A force de la croiser dans les escaliers, je suis vite attirée par une fille qui illumine tout sur son passage, une fille très blonde, qui porte des jeans trouées et des Kickers blanches, le modèle pour enfant, avec sur le dessus une découpe en forme de marguerite. Des sandales de petite fille modèle qui détonnent avec cet électron libre. Je me débrouille pour l’approcher, devenir son amie. Je rencontre ses potes, je les accompagne après les cours, je rentre de plus en plus tard chez moi le soir. Ensemble, on refait le monde dans un parc du centre-ville, enfin refaire le monde c’est vite dit, il est surtout question de trouver le moyen de ne pas rentrer dans les cases, de ne pas se conformer aux modèles, de partir pour enfin vivre quelque chose. En vrai des conneries de gosses dont les parents ont de grosses voitures et un appartement en bord de mer, enfin pas moi, moi je ne connais pas tout ça, je vis dans un HLM, ma mère boit trop, je pars peu en vacances et je n’aurai jamais de résidence secondaire. Mais je fais comme si, en tirant sur le joint qu’on me tend, rien de bien méchant.
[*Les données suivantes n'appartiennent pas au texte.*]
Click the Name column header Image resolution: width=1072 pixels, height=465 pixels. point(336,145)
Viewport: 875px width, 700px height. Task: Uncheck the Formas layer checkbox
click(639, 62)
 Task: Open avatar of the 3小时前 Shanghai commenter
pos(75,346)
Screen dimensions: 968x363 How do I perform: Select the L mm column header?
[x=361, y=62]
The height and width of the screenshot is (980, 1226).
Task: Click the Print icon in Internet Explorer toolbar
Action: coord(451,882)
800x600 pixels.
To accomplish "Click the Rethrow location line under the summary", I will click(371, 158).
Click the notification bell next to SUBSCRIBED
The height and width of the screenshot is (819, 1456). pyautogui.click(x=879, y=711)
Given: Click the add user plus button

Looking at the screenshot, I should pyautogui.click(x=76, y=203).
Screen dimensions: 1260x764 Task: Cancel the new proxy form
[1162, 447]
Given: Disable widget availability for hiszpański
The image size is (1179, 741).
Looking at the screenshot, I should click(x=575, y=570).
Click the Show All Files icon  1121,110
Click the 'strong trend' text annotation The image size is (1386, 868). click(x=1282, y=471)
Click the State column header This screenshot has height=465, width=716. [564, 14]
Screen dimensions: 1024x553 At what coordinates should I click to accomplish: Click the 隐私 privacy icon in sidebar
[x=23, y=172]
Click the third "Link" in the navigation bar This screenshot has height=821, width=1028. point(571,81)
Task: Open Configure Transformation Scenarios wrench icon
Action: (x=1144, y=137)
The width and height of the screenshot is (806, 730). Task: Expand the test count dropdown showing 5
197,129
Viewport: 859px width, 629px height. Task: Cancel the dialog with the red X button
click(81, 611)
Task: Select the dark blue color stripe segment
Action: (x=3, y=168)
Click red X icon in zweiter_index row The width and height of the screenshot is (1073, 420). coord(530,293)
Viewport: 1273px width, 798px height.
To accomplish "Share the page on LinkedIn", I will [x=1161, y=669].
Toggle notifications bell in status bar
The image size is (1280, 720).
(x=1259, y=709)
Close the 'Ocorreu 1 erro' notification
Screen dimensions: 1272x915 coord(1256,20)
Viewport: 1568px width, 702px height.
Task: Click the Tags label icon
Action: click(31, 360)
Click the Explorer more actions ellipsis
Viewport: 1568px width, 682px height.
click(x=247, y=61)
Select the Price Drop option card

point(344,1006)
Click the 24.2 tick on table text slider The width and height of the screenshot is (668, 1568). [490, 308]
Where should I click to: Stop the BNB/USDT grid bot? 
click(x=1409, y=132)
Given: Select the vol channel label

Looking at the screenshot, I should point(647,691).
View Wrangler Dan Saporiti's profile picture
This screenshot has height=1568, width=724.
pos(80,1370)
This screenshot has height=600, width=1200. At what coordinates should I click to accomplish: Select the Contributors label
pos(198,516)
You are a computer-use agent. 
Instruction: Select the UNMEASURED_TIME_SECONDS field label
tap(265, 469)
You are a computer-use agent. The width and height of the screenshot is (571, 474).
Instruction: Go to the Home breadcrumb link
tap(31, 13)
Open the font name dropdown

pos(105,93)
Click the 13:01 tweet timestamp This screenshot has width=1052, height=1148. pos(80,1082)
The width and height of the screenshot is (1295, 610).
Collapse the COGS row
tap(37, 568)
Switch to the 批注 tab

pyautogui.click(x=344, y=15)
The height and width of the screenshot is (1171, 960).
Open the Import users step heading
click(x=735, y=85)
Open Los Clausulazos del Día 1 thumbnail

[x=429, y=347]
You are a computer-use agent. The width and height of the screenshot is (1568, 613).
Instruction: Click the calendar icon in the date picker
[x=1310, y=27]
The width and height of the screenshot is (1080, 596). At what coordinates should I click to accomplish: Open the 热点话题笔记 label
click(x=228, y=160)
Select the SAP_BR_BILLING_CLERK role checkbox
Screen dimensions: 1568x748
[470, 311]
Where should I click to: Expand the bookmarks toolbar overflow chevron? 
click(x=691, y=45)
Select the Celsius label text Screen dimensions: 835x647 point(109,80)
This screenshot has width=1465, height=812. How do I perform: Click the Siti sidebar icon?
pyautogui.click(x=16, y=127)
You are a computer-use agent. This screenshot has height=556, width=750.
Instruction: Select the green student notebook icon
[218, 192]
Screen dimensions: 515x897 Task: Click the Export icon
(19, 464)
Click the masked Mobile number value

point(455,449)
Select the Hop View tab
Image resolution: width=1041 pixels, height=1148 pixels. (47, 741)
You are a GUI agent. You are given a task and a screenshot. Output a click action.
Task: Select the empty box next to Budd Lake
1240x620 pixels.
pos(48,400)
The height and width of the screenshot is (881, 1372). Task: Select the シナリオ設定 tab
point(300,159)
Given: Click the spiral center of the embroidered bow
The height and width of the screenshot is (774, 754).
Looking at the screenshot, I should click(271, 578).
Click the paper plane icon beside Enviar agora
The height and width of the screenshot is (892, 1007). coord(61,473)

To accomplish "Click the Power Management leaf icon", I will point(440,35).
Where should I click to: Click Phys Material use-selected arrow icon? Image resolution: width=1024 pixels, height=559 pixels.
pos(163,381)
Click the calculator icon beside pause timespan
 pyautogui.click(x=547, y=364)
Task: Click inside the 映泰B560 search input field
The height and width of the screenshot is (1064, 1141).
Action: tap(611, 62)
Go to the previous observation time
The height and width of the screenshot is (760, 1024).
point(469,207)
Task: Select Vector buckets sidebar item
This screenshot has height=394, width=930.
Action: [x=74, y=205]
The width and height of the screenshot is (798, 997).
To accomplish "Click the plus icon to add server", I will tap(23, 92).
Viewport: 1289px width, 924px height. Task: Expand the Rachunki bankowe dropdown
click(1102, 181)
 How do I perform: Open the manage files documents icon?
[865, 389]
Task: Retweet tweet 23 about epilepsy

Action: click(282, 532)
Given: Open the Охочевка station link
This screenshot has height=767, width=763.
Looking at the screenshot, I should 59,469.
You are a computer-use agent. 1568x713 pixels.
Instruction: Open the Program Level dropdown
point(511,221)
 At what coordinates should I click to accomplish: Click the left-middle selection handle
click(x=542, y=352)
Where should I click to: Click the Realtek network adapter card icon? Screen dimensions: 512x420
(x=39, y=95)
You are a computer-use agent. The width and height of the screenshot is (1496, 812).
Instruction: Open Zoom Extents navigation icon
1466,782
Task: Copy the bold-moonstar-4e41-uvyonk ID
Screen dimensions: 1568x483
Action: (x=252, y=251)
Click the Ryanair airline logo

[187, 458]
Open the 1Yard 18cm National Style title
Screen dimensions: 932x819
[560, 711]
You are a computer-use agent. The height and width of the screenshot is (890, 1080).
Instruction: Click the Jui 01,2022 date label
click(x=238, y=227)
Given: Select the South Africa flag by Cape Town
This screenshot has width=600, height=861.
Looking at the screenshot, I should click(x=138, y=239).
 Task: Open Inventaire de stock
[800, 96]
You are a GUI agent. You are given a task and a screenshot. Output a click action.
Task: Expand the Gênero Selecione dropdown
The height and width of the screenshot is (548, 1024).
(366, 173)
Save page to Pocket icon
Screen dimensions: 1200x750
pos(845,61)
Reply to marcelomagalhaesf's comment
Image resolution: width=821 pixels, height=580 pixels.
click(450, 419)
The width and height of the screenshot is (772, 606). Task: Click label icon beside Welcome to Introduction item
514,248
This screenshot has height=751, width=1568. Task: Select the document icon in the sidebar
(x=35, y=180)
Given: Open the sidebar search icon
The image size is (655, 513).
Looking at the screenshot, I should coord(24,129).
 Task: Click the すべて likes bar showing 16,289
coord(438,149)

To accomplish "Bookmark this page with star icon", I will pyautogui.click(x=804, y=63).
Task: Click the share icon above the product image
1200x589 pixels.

Souvent après les cours, on va boire un verre dans un bar près du lycée. C’est un troquet de quartier, avec flipper, baby foot et habitués qui grattent des jeux à gratter. Les mecs jouent au billard, les filles les regardent énamourées, pas grand chose ne bouge sous le soleil des clichés. Et puis la radio grésille dans l’arrière-salle et c’est là que j’entends ce morceau, qui vient tout incendier. Mala Vida. La voix de ce gars-là, Manu Chao, une voix qui trimballe la joie et la déverse en pintes sur tous les murs du bar. Une déflagration pour moi, un ravalement total de ma façade.

Manu Chao
Manu Chao

Les jours qui suivent, je guette Mala Vida sur la bande FM pour réussir à l’enregistrer pour mon walkman. Je n’ai longtemps eu de cette chanson qu’une version amputée de son début et de sa fin sur une cassette transparente que j’ai trimballée partout. De la musique de punk à chien, a dit le prof de maths un jour où j’avais poussé le son en sortant de son cours. Je n’ai jamais été une punk à chien, mais le rock est sans doute entré dans ma vie à ce moment-là. Du rock qui fait pousser les meubles, transpirer, pogoter, jusqu’à en avoir la tête qui tourne et le ventre en vrac. Mala Vida. La mauvaise vie, putain je l’ai adorée. Avec toute cette petite bande, on est allés voir la Mano en concert et c’était la folie. Je n’étais plus seule, je ne me sentais plus seule. C’était si bien. Je me suis dit que je voulais vivre pour entendre encore et encore cette chanson-là, me prendre le soleil en pleine tronche, penser que des choses en valent vraiment la peine, aimer, rire, danser, être joyeux, en colère, vivre avec les autres.
C’est marrant, parce que c’est en seconde que j’ai commencé l’espagnol. Je n’ai pourtant jamais cherché à connaître les paroles de cette chanson que je chantais comme tout le monde, un peu n’importe comment, en nous marrant. Ce n’est qu’il y a quelques temps, en voulant la mettre dans un roman, que je suis allée regarder. Tu me estas dando mala vida / Yo pronto me voy a escapar. Tu me donnes le mal de vivre, je ne vais pas tarder à me barrer. J’ai pensé à ma mère, à notre tristesse, au merdier qu’était notre vie à ce moment-là. Deux ans plus tard je partirai de la maison et je ne le savais pas encore. Mais Mala Vida était là, et tout était dit déjà.


Mala Vida par La Mano Negra est sortie en 1988 sur le premier album du groupe, Patchanka paru sur le label Boucherie Productions.

Une réflexion sur « Stranger Teens #9 : « Mala Vida » par La Mano Negra »

  1. La chanson donne le frisson , évidemment (1988, lycée, oui oui), mais cette chronique aussi, à sa mesure: juste, délicate, retenue, percutante. Ça nous change des rances rodomontades du Chevrier. On respire. Merci.